Chernobyl: Consequences of the Catastrophe for People and the EnvironmentAlexey V. Yablokov, Vassily B. Nesterenko, Alexey V. Nesterenko, Janette D. Sherman-Nevinger
"No fewer than three billion persons inhabit areas contaminated by Chernobyl's radionuclides. More than 50% of the surface of 13 European countries and 30% of eight ohter countries have been conatminated by Chernobyl fallout. Given biological and statistical laws the adverse effects in these areas will be apparent for many generations.
... Prior to 1985 more than 80% of children in the Chernobyl territories of Belarus, Ukraine, and European Russia were healthy; today fewer than 20% are well. In the heavilyl contaminated areas it is difficult to find one healthy child.

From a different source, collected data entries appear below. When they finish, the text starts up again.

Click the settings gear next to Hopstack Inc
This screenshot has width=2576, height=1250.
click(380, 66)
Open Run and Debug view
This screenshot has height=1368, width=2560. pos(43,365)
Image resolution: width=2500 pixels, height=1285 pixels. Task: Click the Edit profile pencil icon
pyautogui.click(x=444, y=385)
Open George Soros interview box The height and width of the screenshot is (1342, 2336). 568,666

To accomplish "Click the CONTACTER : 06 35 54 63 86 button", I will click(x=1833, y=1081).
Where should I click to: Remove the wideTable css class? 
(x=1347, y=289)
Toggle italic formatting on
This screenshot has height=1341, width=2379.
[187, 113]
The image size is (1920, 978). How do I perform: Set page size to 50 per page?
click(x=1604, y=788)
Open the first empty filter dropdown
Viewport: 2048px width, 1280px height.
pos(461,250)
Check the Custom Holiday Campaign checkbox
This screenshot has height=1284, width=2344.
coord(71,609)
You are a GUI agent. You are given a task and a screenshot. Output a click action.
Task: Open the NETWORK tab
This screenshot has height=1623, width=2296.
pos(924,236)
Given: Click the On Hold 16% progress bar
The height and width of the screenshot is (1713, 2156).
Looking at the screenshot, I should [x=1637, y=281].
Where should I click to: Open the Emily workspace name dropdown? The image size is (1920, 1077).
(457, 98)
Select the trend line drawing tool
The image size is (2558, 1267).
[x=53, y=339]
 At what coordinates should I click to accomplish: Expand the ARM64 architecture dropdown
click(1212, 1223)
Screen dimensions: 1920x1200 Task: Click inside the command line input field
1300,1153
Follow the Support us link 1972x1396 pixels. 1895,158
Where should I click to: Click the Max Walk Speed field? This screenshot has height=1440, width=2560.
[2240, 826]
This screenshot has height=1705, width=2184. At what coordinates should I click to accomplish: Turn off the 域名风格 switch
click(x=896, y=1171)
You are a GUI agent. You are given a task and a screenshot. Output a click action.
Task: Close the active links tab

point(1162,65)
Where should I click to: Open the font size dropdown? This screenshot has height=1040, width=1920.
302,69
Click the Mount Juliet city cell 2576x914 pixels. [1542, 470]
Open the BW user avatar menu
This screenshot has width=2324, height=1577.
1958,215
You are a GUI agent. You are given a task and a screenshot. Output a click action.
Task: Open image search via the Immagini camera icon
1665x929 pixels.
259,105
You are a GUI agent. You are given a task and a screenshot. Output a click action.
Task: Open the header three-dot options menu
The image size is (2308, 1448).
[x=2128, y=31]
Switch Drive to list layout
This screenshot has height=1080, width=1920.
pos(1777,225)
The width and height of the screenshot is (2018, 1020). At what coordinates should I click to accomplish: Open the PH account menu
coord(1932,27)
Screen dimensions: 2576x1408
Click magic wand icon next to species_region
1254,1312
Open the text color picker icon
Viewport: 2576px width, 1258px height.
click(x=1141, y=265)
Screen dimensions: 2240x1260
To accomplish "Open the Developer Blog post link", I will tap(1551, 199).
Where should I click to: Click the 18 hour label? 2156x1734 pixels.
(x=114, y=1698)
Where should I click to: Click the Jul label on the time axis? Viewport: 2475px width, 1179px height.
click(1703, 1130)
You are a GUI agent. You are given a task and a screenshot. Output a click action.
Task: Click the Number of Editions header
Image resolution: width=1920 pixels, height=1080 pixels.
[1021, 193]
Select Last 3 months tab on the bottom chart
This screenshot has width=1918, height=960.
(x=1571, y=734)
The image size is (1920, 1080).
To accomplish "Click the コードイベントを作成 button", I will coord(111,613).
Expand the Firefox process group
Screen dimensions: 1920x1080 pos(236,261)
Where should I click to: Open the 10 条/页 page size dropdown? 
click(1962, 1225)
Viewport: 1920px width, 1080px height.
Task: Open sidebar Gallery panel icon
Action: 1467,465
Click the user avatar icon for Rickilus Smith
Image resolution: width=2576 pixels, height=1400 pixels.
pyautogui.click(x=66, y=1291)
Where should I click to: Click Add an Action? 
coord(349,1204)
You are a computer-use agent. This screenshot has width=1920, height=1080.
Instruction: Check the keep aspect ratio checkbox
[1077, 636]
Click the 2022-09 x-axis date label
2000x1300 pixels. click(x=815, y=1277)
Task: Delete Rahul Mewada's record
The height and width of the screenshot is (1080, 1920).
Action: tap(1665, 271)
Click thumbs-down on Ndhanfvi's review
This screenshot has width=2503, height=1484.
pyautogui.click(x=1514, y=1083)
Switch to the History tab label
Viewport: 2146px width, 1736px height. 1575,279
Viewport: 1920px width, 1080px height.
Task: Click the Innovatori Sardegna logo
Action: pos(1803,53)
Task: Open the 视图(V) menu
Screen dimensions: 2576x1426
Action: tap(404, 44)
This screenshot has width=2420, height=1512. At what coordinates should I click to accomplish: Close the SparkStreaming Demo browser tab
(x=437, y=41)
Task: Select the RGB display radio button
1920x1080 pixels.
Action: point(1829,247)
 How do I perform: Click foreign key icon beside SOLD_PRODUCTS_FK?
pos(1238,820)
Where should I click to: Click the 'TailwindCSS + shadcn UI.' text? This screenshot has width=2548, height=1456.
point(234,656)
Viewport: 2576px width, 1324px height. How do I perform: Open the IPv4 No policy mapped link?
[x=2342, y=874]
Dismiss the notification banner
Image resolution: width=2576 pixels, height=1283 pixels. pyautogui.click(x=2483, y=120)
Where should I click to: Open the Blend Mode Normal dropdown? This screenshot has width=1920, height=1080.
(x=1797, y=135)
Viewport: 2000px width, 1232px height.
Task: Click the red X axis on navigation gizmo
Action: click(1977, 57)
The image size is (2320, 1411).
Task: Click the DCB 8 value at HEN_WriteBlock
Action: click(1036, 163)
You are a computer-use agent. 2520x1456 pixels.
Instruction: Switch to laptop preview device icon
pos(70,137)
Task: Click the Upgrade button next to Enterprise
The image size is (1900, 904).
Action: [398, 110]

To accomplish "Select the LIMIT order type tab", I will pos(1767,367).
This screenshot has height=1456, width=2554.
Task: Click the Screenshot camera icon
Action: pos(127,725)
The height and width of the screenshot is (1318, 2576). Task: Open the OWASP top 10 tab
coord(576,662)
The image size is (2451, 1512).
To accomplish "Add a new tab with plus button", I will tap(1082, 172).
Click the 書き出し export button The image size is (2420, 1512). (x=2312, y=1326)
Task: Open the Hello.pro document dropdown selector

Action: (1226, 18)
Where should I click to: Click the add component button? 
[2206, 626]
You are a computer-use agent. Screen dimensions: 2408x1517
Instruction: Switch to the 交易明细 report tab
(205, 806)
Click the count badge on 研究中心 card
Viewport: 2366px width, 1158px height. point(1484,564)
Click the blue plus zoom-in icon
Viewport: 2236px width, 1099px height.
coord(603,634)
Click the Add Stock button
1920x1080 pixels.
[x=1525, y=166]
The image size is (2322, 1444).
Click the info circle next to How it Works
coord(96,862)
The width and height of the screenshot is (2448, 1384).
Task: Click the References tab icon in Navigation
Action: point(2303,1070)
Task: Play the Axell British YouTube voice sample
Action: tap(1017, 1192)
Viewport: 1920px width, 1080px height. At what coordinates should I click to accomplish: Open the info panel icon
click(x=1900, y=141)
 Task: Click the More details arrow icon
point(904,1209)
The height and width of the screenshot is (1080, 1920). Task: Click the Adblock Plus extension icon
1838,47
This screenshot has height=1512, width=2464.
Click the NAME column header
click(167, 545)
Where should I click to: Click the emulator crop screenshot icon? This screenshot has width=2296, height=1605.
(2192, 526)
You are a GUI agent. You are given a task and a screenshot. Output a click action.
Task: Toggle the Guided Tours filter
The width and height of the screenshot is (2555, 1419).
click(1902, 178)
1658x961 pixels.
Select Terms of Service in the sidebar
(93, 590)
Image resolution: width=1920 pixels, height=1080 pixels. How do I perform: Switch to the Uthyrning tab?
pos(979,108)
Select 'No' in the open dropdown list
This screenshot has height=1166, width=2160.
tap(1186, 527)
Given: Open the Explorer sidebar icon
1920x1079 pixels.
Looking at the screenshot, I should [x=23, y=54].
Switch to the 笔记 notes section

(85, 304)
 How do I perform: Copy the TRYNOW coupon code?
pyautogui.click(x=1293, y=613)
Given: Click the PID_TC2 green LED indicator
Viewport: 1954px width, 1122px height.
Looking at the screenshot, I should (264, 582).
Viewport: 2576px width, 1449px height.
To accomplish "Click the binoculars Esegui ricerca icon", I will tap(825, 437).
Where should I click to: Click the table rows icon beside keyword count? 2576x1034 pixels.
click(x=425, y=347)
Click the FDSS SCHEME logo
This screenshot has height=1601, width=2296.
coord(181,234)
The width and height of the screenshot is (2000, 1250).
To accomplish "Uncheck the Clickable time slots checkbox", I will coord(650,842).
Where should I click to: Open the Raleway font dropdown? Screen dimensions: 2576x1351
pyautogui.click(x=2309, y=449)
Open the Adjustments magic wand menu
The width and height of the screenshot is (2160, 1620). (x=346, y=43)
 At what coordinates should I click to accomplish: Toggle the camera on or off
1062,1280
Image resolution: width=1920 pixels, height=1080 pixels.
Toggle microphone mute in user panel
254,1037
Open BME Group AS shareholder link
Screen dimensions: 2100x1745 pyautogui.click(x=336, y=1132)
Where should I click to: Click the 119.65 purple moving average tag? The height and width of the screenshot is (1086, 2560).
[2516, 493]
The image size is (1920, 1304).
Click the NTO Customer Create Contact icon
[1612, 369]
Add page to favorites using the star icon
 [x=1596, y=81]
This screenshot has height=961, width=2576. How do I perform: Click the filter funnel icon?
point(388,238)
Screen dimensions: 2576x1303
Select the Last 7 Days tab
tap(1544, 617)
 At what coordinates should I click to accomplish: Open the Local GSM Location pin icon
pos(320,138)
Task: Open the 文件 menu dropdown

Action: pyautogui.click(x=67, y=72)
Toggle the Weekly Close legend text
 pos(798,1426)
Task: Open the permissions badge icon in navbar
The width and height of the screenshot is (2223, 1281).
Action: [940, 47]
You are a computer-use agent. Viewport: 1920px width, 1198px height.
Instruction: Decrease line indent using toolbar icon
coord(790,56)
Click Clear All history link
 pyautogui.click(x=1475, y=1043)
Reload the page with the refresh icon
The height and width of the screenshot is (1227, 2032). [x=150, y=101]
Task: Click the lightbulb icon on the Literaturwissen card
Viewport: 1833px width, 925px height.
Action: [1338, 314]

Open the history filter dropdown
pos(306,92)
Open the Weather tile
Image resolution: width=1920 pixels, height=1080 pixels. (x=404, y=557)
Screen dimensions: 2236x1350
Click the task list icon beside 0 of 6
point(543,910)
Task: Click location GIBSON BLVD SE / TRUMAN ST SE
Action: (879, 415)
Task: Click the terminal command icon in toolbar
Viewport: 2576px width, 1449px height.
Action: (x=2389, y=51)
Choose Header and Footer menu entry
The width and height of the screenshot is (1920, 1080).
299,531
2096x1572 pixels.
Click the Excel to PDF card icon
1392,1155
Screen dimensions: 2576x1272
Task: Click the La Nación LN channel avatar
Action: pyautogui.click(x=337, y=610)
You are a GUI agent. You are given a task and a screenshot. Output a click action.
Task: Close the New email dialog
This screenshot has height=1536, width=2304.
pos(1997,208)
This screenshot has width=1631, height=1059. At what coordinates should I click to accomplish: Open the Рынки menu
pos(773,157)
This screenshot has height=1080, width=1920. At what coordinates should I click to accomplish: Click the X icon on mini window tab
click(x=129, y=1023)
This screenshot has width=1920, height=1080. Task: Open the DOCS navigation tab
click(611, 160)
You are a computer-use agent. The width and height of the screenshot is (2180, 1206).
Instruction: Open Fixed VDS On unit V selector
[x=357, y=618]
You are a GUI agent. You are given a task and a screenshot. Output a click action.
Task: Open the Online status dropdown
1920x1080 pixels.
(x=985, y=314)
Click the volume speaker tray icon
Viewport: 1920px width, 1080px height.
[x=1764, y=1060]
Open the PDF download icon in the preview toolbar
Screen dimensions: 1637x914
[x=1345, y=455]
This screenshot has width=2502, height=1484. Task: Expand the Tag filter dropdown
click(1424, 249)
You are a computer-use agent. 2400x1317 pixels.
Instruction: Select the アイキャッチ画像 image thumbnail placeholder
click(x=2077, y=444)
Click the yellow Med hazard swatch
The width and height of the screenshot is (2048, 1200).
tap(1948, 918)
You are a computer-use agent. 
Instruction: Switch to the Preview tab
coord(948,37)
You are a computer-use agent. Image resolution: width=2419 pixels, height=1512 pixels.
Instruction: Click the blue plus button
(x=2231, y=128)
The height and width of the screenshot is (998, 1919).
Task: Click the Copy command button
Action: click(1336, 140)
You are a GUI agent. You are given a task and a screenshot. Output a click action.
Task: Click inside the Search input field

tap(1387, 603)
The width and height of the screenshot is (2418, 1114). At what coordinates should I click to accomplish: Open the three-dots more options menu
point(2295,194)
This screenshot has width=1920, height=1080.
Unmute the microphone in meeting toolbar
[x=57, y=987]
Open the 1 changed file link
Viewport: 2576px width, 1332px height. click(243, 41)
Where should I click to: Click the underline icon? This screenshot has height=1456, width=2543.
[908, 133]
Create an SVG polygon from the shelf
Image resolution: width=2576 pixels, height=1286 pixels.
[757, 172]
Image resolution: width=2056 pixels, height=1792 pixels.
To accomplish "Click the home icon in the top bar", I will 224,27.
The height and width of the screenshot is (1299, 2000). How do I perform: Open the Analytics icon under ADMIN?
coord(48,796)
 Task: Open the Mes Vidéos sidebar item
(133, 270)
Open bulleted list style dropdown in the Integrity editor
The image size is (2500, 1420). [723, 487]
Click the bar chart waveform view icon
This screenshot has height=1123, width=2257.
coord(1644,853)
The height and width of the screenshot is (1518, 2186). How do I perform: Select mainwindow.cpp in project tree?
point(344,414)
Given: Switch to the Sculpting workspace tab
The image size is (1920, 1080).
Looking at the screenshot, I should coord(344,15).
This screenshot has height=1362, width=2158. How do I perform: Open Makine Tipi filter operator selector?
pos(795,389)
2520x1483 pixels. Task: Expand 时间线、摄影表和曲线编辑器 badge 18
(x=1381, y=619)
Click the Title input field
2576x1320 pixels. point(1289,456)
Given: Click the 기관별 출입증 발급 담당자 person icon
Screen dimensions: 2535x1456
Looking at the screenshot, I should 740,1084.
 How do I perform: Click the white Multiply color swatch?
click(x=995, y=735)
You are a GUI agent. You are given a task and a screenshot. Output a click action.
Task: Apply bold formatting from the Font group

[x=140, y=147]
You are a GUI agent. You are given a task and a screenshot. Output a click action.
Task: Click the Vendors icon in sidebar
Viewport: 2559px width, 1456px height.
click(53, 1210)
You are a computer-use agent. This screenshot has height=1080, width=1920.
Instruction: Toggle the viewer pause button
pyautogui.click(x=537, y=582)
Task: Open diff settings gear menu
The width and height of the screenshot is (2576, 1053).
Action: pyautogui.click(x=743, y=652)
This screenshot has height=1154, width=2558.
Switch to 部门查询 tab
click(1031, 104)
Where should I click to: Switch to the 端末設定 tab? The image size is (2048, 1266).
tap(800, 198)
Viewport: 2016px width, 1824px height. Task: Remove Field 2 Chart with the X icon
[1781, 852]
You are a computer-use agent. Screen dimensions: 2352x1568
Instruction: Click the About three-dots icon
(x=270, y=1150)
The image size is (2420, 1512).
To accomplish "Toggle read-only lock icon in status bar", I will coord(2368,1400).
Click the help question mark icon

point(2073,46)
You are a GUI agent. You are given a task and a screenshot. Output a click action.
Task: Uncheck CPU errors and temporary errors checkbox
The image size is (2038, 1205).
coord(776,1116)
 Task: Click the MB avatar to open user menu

We believe it is unreasonable to attribute the increased occurrence of disease in the contaminated territories to screening or socioeconomic factors because the only variable is radioactive loading. Among the terrible consequences of Chernobyl radiation are malignant neoplasms and brain damage, especially during intrauterine development.
Why are the assessments of experts so different?
There are several reasons, including that some experts believe that any conclusions about radiation-based disease requires a correlation between an illness and the received dose of radioactivity. We believe this is an impossibility because no measurements were taken in the first few days. Initial levels could have been a thousand times higher than the ones ultimately measured several weeks and months later. It is also impossible to calculate variable and "hot spots" deposition of nuclides or to measure the contribution of all the isotopes, such as Cs, I, Sr, Pu, and others, or to measure the kinds and total amount of radionuclides that a particular individual ingested from food and water.
A second reason is that some experts believe the only way to make conclusions is to calculate the effect of radiation based upon the total radiation, as was done for those exposed at Hiroshima and Nagasaki. For the first 4 years after the atomic bombs were dropped on Japan, research was forbidden. During that time more than 100,000 of the weakest died. A similar pattern emerged after Chernobyl. However, the USSR authorities officially forbade doctors from connecting diseases with radiation, and, like the Japanese experience, all data were classified for the first 3 years.
In independent investigations scientists have compared the health of individuals in various territories that are identical in terms of ethnic, social and economic characteristics and differ only in the intensity of their exposure to radiation. It is scientificially valid to compare specific groups over time (a longitudianlal study), and such comparisons have unequivocally attributed differences in health outcomes to Chernobyl fallout."